ファイリングの考え方を、タイムマネジメントにも応用する

 ファイリングとは捨てることです。もう少し付け加えて言うと、いらないものは捨て、いるものは管理する、ということです。

 タイムマネジメントに応用するとは、この考え方を、時間管理にも当てはめるということです。このことにはこのブログでも時々触れてきましたね。

 要る・要らないを分けるためには、いろいろな判断基準があると思うのですがそれが見える化されていないと正しい判断ができません。頭の中だけでの考えでもある程度の判断はできますが、見える化した時とはそのレベルが違います。手帳でもgoogleカレンダーでも何でも結構です。自分に合ったツールを見つけて、自分がやるべきことを書き出してみましょう。

 

仕事に優先順位をつける

 これは仕事術では良く語られていることですね。良く語られるということは皆さんそれなりに効果を感じている方法だからと言えるでしょう。

 書き出した仕事は、思いついた順だったり、やる時間順だったりしています。これに優先度という順位をつけていくわけです。さらに私の場合は、優先度だけでなく、重要度も考えの中に入れています。この考え方は、誠ブログで初めて知った、スティーブン・コヴィーの『7つの習慣』を読んで取り入れました。

 私は重要度と緊急度をそれぞれ5段階に分けています。

 緊急度の5段階は実にシンプルで、

5.今日やること、
4.明日までにやること、
3.明後日までにやること、
2.一週間以内にやること、
1.それ以降でいいこと

5段階。高いのが5で1が低いです。

 悩むのは重要度だと思います。私の場合ははズバリ、自分の成長のためになる度合いで決めています。

 会社のためという判断基準だと特に最初のうちはどれも5のような気がして差が出ません。自分の成長は、会社にとっても良いことのはず。ですので私は、自分にとってどれだけプラスになる仕事かで重要度を示しています。仕事以外のやることもすべてこれで一括管理しているという理由もあります。

 限りある時間という資産を、どうやって効率的に使うか。この考えは、経営者意識を持つにはとても良いことだと思います。短期的なことではなく、長期的な視点も取り入れると、徐々に重要度で1~5がつけられるようになってきます。

 まず見なければならないのは、重要度も緊急度も低い仕事です。それこそまさに「捨てる」に値する仕事の可能性が高いです。やめることを前提に見直してみましょう。

 次に問題なのは、緊急度は高いが重要度の低いものです。緊急性が高いので、優先的に取り掛かるわけですが、重要度は低いので、単に仕事に追われるばかりであなたを成長させてくれません。

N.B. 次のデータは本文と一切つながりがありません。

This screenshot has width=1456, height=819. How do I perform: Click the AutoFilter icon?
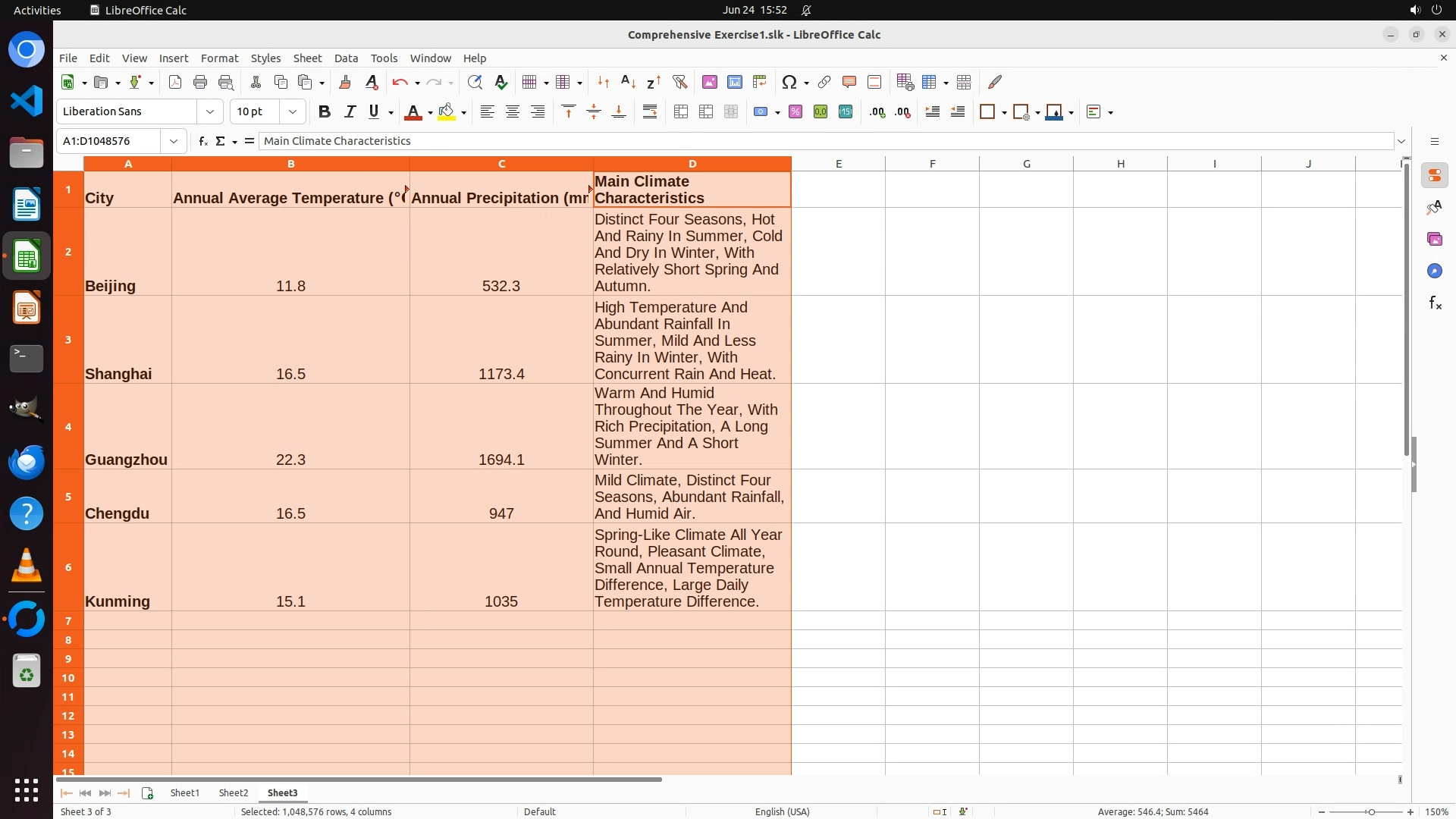[x=679, y=82]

 あなたを成長させない作業に時間を割くことを、会社だって望んではいないはずです。こうしたことはやめるか、やるにしても時間を掛けずに済む方法はないかなどを考えます。

 「そんな方法ない」と頭から決めつけず、「解決すべき問題点としてある」と、常に意識していることが大事です。そうしていないとせっかくのヒントと出会えても、それと気づかずに見過ごしてしまいます。

 

時間は作るもの

 私は無駄な作業をなくすためのヒントとして有効となるのは、時間投資だと考えます。予め準備しておいたり、流用できる汎用性の高い下地を作っておくいて、いざ仕事が降ってきた時にやればいいのは必要なところをちょっと変えるだけでいいとか。例えて言えばそういうことです。

 時間投資の優先順位はどうなるかというと、「重要度は高いが緊急度は低い」となります。これに属する仕事は、来る仕事に日々対応しているだけではまず着手できません。未来の自分とアポを取り、お客様とのアポのように確実に守り切り(ここ重要です)、必ず実施する、強い意思が必要です。緊急度は低いわけですから、そうしなければ常に緊急度の高い仕事に押しのけられてしまうでしょう。

 仕事を追いかけている人 -仕事に追われているのではなく- は皆、自分を高めるための時間を自ら作っているのです。

 そうやって時間投資することで、緊急度は低いのに今日すませなければならないといった仕事にあまり長い時間をかけずに終わらせられるようになるのです。

 自分の仕事に緊急度と重要度で優先順位をつけて行くと、緊急度が高いとしたはずなのに、今日もやらず、明日もやらず、どんどん持ち越されているものがあることに気づきます。

 つまり、自分の認識と現実は違って実は緊急ではなかった、ということですね。最初のうちはこうした「ブレ」が結構あります。そういうのは、どんどん修正していきます。緊急だと思っていた仕事が緊急でなかったり、重要だと思っていた仕事が重要ではなかったりして、自分の仕事だどんどん「整理」されていきます。

 こうしたことができるようになっていくのは、何より仕事を書き出して、「見える化」したからに他なりません。頭の中で考えるのではなく、目に見えるようにして行くことが大切です。これも、ファイリングの考え方と一緒ですね。